━━ MATERIAL FOR THIS EXERCISE ━━

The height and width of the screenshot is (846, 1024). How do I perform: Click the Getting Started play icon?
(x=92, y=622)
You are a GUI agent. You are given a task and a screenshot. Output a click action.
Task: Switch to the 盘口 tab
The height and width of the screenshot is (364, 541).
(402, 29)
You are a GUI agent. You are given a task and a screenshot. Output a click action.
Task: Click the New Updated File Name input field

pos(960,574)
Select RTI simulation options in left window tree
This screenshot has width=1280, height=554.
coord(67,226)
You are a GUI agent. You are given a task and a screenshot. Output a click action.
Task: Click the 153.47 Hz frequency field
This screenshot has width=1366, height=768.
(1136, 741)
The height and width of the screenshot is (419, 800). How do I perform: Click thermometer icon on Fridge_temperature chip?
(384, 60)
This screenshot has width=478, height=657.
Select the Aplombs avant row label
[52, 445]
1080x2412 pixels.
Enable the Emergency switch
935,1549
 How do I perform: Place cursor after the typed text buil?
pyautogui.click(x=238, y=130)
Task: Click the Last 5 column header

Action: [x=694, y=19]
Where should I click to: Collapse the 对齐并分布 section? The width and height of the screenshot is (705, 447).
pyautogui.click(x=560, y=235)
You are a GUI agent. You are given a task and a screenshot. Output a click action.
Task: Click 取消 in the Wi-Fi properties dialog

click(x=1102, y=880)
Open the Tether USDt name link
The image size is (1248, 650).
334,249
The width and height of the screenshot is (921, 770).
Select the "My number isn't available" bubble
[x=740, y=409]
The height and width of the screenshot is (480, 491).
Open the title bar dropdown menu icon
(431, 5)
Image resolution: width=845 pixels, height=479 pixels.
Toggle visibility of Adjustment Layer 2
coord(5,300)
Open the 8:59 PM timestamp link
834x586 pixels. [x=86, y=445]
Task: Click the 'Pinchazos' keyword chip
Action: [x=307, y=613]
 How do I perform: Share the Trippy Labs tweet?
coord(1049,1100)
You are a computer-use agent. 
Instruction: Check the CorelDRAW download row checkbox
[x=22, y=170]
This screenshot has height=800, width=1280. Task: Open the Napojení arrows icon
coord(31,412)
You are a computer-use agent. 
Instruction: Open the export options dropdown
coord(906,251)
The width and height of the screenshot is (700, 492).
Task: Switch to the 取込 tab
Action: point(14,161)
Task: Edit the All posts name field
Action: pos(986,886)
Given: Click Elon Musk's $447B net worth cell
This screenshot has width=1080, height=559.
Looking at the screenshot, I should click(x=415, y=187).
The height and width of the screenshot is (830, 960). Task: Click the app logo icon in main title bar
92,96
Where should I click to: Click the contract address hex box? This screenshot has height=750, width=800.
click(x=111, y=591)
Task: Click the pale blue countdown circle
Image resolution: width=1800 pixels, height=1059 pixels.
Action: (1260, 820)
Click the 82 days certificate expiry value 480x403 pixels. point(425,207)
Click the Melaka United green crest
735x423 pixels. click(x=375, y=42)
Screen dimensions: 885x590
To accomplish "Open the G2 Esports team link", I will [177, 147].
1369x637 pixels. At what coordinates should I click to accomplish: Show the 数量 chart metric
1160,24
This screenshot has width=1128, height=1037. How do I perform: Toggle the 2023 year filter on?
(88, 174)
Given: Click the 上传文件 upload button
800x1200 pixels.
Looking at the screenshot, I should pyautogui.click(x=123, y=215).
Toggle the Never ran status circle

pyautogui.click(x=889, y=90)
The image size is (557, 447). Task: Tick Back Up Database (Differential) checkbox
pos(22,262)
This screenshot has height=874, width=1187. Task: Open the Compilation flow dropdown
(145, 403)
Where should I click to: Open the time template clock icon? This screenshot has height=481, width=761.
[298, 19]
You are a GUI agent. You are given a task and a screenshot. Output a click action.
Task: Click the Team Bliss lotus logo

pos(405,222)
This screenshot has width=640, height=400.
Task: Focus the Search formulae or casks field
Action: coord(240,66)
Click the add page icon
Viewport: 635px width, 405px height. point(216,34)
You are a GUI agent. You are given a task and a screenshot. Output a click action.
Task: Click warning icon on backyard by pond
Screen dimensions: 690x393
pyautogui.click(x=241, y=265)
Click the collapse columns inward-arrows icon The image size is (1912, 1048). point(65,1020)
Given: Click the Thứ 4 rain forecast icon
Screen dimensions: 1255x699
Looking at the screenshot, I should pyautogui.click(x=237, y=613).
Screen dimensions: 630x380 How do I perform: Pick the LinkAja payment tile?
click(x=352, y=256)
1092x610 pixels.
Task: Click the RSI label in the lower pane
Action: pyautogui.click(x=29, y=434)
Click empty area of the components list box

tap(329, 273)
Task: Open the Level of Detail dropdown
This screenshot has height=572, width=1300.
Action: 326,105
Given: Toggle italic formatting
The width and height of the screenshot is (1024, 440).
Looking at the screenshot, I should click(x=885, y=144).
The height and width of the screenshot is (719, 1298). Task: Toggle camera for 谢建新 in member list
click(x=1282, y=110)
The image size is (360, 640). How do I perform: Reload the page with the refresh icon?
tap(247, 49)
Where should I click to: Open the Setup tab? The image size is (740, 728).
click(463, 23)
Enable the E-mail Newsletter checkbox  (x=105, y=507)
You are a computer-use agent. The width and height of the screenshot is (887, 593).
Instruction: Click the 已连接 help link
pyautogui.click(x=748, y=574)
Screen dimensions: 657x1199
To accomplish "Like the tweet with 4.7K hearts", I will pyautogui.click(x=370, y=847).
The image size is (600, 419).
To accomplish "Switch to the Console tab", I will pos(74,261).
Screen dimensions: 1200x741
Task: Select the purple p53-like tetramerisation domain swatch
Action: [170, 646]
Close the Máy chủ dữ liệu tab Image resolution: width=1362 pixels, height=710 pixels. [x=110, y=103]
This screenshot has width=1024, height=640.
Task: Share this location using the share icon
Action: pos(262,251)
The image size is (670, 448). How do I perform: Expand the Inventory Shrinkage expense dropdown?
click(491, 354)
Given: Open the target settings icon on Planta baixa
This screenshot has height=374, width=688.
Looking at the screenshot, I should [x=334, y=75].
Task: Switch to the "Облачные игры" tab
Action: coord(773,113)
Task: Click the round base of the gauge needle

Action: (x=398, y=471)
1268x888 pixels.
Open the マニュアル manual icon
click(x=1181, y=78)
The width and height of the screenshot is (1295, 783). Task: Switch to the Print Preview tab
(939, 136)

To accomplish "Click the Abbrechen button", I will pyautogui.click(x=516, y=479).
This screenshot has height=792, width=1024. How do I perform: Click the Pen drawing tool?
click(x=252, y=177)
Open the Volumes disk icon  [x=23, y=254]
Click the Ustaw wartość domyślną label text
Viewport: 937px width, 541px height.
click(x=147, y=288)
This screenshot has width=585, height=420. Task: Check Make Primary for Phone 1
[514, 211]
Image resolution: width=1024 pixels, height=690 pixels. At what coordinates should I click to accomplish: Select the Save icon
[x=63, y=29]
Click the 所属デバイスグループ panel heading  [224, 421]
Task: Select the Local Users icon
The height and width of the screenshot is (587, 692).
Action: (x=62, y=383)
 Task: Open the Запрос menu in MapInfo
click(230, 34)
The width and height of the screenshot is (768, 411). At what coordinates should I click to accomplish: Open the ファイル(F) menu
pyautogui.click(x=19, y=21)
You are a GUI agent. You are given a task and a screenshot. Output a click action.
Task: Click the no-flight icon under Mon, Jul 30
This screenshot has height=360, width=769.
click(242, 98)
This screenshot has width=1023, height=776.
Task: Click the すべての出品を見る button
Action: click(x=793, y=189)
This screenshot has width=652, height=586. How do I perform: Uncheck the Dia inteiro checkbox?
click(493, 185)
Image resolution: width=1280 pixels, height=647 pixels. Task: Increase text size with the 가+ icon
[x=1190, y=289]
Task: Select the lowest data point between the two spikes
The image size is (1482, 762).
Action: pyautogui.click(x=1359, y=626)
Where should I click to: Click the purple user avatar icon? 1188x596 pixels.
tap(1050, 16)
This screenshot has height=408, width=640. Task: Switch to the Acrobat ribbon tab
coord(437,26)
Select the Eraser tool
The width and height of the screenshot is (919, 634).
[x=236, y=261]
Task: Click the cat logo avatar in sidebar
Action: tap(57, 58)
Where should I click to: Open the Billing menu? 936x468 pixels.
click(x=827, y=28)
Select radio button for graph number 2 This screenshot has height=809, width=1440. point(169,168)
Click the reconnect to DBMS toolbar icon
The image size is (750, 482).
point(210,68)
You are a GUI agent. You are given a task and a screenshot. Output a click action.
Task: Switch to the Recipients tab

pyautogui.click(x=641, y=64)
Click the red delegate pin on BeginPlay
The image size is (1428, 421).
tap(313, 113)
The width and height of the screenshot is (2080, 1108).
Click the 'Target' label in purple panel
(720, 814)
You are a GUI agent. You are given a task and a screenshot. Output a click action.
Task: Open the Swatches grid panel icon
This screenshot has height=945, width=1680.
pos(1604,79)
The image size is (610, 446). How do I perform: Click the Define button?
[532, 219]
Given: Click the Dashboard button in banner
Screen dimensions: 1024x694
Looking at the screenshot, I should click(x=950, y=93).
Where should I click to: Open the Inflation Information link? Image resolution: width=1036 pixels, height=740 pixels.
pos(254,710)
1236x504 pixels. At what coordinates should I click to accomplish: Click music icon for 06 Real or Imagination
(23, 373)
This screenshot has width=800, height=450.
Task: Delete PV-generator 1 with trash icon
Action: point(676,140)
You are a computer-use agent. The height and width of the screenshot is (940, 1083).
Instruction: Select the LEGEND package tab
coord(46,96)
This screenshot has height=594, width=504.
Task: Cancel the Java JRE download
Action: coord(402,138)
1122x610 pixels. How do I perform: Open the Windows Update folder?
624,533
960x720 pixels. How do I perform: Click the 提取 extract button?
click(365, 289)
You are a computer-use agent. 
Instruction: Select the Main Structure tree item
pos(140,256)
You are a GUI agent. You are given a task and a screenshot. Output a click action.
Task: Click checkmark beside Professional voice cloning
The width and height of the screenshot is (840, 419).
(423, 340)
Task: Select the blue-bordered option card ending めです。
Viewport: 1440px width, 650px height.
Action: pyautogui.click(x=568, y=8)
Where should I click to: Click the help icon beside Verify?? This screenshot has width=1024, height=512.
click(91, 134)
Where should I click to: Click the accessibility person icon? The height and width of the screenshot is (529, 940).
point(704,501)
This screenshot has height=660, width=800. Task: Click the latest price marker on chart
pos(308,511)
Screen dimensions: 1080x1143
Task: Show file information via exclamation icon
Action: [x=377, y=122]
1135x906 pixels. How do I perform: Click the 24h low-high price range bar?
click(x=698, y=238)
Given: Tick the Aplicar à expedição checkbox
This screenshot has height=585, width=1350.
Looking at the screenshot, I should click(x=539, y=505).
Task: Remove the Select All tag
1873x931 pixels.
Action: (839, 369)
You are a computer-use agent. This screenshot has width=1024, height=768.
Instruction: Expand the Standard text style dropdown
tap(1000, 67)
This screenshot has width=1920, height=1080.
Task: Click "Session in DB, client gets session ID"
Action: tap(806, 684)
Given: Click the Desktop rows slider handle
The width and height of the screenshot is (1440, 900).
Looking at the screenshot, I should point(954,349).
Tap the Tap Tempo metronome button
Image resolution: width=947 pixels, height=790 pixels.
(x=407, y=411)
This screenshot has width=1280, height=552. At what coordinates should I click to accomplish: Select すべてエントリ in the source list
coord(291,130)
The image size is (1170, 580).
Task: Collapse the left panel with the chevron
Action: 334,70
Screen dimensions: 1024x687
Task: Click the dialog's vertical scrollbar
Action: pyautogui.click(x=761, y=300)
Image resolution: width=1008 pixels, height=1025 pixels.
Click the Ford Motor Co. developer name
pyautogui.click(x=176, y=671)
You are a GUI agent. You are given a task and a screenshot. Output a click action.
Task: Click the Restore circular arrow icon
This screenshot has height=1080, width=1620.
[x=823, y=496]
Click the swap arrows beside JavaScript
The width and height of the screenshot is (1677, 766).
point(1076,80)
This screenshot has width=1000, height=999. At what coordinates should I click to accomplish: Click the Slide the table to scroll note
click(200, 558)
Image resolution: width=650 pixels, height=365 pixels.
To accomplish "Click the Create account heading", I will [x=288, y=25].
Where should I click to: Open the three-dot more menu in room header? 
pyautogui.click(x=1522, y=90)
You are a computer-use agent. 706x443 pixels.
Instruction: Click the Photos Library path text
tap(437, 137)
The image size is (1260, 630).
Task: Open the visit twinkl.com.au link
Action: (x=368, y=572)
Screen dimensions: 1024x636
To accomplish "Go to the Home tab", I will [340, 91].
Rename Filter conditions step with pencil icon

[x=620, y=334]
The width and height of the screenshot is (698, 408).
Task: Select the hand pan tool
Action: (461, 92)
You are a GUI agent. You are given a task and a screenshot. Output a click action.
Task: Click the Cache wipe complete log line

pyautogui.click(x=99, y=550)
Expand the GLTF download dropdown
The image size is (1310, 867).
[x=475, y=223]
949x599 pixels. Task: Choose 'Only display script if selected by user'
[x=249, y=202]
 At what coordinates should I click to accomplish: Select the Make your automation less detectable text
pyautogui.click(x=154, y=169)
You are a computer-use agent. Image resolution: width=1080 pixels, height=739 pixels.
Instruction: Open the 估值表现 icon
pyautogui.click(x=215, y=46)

━━━

TASK TO COMPLETE. Find the word "heading" in the listing above. Copy each line where it appears.

ANSWER SPACE.
Click the 所属デバイスグループ panel heading  [224, 421]
To accomplish "Click the Create account heading", I will [x=288, y=25].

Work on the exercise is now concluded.